People's Deputy of Ukraine
- Incumbent
- Assumed office 29 August 2019
- Preceded by: Vasyl Yanitskyi
- Constituency: Rivne Oblast, No. 155

Personal details
- Born: 10 May 1979 (age 46) Voronky [uk]
- Party: ZM
- Other political affiliations: Independent

= Viktor Mialyk =

Ukrainian politician

Viktor Nychyporovych Mialyk (Віктор Ничипорович М'ялик; born 10 May 1979) is a Ukrainian politician currently serving as a People's Deputy of Ukraine from Ukraine's 155th electoral district since 29 August 2019. He is a member of For the Future.

== Early life and career ==
Viktor Nychyporovych Mialyk was born on 10 May 1979 in the village of Voronky, in Ukraine's Rivne Oblast. He began his working career in 1996, as a worker on the Zaria kolkhoz. In 2000, he graduated from the Volodymyrets Professional and Technical College No. 29, specialising in carpentry.

Until 2014, Mialyk primarily worked in the craft industry; from 2004 to 2005 he worked as a plasterer, from 2005 to 2011 he worked as an electric welder, and from 2011 to 2014 he was foreman of a carpentry brigade.

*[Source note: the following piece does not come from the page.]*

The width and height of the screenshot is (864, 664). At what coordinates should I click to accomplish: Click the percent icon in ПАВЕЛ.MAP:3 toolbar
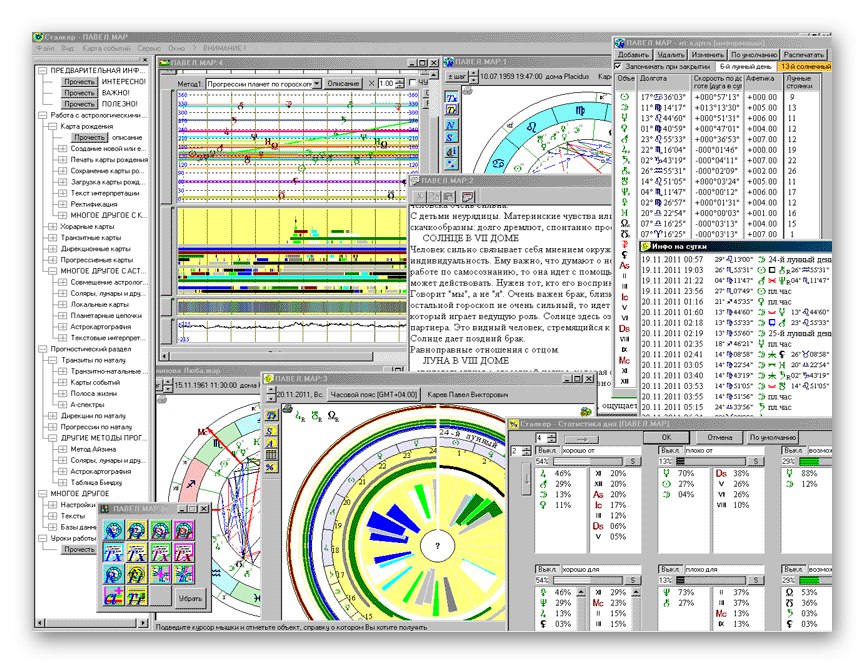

In 2014, he became financial director at MDS-Story LLC, and in 2017 he founded his own company, MD Plus, a real estate company.

In 2019, he graduated from the Yuri Bugai International Scientific and Technical University with a specialisation in legal studies.

== Political career ==
Mialyk ran in the 2014 Ukrainian parliamentary election as an independent candidate in Ukraine's 155th electoral district, but lost to Vasyl Yanitskyi, garnering 15.80% to Yanitskyi's 28.68%. Mialyk ran again in the 2019 Ukrainian parliamentary election, and this time won, beating out Yanitskyi and Servant of the People candidate Volodymyr Rashovskyi, taking 32.83% of the vote compared to Rashkovskyi's 25.97% and Yanitskyi's 20.81%. In the Verkhovna Rada, Mialyk joined For the Future and the Verkhovna Rada Committee on Organisation of State Power and Local Self-Rule.

On 25 March 2021, Prosecutor General of Ukraine Iryna Venediktova announced an investigation into Mialyk over suspicion of tax fraud involving ₴97 million. According to Venediktova, Mialyk made a business out of selling apartments in Kyiv from 2012 and paying only 5% of profits to tax authorities, as opposed to the required 18%.